## [WHAT YOU ARE ASKED TO DO]
Reproduce word for word the part of the convergence thread below starting with "For any bounded" and going on through "uniformly integrable $f_n$.".

## [SELECTION]
# Prove that the sequence converges absolutely

Let $\{a_n\}$ and $\{r_n\}$ be two sequences of real numbers such that $\sum_{n=1}^\infty |a_n|< \infty.$ Prove that

$$\displaystyle \sum_{n=1}^{\infty} \frac{a_n}{\sqrt{|x-r_n|}}$$ converges absolutely for almost every $x \in \mathbb{R}$.

Can anyone provide a useful hint to solve the problem ? I am unable to figure out how does almost every $x$ come into picture. Should I use some lebesgue integral ?

• It seems like some property of $r_n$ should be specified. For example, what happens if $r_n \geq x$ for one or more terms $n$? Commented Dec 13, 2015 at 2:07
• @Michael: Yeah, I forgot to add the modulus. Edited it. Commented Dec 13, 2015 at 2:09
• That does not seem to help. For example, what if $r_4=x$? Commented Dec 13, 2015 at 2:09
• @Michael that may be fine, this would automatically exclude only countably many points, the question is about almost every, I assume for all but measure zero set Commented Dec 13, 2015 at 2:11
• @Michael: As Mirko has pointed out, you can as well remove all $\{r_n\}$ from your desired set of points for which the above property holds, since measure won't change. Commented Dec 13, 2015 at 2:13

For any bounded measurable $A$ $$\int_A\sum_{n=1}^{\infty}\frac{|a_n|}{\sqrt{|x-r_n|}}=\sum_{n\ge 1}\int_A\frac {|a_n|}{\sqrt{|x-r_n|}}<\infty$$ Hence the sum is finite a.s. This can be extended to show a.s. absolute convergence of $$\sum_{n=1}^{\infty}a_nf_n(x)$$ for any locally uniformly integrable $f_n$.

## [DATASET EXTRACT]
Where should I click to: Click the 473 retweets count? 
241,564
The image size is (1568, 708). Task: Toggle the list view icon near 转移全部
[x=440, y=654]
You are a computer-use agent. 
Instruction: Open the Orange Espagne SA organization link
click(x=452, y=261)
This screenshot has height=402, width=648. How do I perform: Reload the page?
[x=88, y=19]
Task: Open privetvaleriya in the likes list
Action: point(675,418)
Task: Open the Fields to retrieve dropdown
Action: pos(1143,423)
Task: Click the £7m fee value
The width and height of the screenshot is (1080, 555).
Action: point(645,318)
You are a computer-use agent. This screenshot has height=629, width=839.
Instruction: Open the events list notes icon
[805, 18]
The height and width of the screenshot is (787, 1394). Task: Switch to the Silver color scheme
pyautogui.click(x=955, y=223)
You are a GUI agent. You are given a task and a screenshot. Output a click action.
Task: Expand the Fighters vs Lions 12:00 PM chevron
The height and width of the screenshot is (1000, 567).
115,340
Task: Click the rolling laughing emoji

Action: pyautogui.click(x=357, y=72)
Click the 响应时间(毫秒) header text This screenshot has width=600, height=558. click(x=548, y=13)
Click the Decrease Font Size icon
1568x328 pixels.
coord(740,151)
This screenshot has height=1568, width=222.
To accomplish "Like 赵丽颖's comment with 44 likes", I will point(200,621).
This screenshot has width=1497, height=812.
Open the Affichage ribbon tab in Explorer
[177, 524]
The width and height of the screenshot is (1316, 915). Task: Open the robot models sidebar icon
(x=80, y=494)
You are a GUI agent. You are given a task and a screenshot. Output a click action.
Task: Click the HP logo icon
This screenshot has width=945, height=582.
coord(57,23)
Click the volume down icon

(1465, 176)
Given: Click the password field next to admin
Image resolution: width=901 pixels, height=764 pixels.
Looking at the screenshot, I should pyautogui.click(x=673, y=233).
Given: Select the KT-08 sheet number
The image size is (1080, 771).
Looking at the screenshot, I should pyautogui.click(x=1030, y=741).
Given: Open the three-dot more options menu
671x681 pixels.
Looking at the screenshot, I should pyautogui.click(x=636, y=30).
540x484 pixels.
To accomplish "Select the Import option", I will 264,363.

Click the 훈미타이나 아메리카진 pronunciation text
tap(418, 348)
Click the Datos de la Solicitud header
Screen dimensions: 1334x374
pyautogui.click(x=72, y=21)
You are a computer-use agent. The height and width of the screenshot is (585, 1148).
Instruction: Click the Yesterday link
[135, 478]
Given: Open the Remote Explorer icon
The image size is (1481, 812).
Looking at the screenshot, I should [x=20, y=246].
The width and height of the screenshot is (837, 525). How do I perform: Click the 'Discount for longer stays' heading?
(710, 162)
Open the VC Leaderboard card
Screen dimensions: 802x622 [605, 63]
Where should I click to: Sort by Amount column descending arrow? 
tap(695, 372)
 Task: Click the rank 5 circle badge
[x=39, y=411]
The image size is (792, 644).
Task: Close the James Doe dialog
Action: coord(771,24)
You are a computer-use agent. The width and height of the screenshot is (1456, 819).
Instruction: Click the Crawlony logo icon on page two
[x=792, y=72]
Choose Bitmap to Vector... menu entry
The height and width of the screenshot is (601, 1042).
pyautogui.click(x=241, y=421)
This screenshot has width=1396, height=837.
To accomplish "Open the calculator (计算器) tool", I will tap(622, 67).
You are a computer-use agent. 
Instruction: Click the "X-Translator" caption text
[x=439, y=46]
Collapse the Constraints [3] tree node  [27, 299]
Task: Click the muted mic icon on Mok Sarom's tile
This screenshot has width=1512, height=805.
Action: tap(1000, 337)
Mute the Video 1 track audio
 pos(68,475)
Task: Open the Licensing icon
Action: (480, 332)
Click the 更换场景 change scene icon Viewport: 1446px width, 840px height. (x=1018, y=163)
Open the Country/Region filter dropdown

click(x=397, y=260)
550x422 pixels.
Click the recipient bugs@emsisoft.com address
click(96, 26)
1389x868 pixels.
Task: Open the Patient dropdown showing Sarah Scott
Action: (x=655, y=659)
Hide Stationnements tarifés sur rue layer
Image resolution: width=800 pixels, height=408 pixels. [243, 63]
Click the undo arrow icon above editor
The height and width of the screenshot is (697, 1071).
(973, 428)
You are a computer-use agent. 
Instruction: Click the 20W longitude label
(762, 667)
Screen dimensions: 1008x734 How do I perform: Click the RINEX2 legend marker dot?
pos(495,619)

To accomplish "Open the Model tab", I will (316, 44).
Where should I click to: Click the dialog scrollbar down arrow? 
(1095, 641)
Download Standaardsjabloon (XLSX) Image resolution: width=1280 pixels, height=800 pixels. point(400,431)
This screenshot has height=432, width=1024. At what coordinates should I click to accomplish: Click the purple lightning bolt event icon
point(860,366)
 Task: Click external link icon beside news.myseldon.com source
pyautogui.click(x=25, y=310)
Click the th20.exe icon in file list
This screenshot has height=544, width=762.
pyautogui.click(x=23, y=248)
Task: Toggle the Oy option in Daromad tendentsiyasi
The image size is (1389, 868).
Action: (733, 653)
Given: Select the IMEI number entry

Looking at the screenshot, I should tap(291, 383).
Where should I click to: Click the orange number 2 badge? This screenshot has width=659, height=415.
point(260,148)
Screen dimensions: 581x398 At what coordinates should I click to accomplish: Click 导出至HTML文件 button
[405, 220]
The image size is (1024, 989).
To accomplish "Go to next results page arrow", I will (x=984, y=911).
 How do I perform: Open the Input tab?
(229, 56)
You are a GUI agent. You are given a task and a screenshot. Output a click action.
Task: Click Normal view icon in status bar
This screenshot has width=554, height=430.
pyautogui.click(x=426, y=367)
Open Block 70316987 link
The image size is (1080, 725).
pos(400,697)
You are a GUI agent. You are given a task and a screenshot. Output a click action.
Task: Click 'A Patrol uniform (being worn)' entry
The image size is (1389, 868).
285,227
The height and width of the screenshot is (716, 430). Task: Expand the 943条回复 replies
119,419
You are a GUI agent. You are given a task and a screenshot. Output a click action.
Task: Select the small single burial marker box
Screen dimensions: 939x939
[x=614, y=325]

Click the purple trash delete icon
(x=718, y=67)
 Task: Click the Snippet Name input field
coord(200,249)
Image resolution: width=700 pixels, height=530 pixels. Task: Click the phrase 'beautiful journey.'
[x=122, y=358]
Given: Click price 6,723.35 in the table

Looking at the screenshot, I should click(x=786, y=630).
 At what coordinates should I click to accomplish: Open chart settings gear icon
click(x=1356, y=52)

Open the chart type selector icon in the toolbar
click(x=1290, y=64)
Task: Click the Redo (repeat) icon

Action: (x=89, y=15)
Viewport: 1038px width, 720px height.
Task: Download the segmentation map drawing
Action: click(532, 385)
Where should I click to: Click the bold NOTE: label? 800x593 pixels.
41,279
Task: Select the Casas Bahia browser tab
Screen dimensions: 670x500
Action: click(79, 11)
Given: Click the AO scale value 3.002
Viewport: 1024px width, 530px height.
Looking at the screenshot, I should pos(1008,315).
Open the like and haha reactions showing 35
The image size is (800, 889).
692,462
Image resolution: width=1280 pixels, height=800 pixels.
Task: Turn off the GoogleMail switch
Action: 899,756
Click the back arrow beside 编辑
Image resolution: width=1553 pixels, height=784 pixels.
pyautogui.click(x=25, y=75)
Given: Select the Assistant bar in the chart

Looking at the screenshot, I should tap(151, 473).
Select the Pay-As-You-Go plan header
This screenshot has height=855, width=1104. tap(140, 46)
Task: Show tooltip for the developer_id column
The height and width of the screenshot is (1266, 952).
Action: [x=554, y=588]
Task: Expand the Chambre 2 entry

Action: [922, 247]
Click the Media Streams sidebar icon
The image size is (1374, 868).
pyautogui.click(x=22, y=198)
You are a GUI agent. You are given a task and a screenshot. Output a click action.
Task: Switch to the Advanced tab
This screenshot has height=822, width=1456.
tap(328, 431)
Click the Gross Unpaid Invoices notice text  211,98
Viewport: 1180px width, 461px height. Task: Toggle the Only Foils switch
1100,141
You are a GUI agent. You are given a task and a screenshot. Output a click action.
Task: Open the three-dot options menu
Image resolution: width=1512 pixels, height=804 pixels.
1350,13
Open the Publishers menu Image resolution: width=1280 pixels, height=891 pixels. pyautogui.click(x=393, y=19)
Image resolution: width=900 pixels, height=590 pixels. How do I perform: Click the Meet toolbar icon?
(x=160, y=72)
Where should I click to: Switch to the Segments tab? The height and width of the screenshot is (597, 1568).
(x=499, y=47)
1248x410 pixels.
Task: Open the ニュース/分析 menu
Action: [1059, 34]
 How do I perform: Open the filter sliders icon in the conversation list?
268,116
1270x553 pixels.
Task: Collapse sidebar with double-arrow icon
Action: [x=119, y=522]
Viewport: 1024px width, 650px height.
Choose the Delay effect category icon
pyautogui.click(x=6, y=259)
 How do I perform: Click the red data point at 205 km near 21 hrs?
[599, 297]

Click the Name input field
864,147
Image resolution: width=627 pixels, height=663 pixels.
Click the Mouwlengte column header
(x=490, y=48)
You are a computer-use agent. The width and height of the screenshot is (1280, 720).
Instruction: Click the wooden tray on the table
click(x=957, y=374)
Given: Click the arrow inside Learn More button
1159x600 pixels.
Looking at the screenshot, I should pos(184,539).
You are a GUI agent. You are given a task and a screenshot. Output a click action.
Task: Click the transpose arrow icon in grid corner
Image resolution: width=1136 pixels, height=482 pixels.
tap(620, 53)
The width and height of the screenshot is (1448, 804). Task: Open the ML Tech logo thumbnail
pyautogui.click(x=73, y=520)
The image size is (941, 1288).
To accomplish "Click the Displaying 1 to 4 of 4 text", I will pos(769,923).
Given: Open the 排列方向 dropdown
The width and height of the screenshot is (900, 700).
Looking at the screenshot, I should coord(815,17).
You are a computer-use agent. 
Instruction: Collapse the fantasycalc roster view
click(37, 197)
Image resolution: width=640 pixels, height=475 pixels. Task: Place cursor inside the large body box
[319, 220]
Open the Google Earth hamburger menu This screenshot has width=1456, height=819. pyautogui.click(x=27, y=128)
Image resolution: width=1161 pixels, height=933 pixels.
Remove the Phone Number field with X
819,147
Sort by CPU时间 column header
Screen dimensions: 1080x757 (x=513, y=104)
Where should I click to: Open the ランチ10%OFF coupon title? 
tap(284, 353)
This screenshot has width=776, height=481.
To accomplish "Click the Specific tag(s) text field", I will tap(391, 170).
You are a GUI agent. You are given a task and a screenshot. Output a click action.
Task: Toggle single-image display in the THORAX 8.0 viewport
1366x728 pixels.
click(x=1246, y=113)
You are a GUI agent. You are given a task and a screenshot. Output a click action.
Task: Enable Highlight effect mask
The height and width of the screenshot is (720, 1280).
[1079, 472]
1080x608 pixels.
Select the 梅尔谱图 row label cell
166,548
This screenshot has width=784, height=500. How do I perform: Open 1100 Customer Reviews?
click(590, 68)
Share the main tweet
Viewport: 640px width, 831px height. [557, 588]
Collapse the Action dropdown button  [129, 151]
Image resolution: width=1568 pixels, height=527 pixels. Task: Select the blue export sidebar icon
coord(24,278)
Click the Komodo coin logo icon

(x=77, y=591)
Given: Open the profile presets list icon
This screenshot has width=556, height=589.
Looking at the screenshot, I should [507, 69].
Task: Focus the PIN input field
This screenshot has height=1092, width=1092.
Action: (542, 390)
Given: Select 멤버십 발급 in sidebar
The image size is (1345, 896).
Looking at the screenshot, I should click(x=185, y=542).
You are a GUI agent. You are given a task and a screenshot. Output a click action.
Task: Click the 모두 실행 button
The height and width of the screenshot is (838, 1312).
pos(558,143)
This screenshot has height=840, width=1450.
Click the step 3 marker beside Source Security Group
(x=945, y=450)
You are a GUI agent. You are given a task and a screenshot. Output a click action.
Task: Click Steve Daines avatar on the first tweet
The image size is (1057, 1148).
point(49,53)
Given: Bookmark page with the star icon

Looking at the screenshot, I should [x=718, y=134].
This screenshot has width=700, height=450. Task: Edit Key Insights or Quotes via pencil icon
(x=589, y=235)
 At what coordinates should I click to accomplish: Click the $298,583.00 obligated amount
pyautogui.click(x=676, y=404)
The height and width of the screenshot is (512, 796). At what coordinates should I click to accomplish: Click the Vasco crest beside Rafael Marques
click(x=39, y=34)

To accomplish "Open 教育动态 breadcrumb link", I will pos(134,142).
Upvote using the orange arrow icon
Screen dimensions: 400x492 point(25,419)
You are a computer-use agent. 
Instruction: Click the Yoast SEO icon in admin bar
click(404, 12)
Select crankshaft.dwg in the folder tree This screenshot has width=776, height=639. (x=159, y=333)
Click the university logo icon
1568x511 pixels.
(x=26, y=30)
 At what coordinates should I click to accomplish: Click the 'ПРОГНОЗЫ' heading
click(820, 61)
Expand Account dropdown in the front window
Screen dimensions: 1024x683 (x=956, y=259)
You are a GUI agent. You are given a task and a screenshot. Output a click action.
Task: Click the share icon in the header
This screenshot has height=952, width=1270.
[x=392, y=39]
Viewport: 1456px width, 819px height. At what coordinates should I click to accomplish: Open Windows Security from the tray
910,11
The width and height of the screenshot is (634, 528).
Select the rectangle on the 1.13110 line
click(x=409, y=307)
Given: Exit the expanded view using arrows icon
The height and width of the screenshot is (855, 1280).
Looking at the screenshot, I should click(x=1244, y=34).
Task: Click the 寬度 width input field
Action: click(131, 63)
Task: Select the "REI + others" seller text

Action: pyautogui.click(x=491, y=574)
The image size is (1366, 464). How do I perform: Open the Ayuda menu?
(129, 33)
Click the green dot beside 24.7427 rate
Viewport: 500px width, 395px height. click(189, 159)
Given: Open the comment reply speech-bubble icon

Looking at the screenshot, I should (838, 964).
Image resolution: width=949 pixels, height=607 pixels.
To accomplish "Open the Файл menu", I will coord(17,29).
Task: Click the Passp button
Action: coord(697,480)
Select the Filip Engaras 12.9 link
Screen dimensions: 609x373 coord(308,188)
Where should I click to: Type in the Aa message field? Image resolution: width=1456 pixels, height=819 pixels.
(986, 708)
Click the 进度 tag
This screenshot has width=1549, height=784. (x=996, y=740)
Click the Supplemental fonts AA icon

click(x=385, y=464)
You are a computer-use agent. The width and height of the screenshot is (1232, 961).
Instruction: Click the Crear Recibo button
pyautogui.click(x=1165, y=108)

## [RIGHT ANSWER]
For any bounded measurable $A$ $$\int_A\sum_{n=1}^{\infty}\frac{|a_n|}{\sqrt{|x-r_n|}}=\sum_{n\ge 1}\int_A\frac {|a_n|}{\sqrt{|x-r_n|}}<\infty$$ Hence the sum is finite a.s. This can be extended to show a.s. absolute convergence of $$\sum_{n=1}^{\infty}a_nf_n(x)$$ for any locally uniformly integrable $f_n$.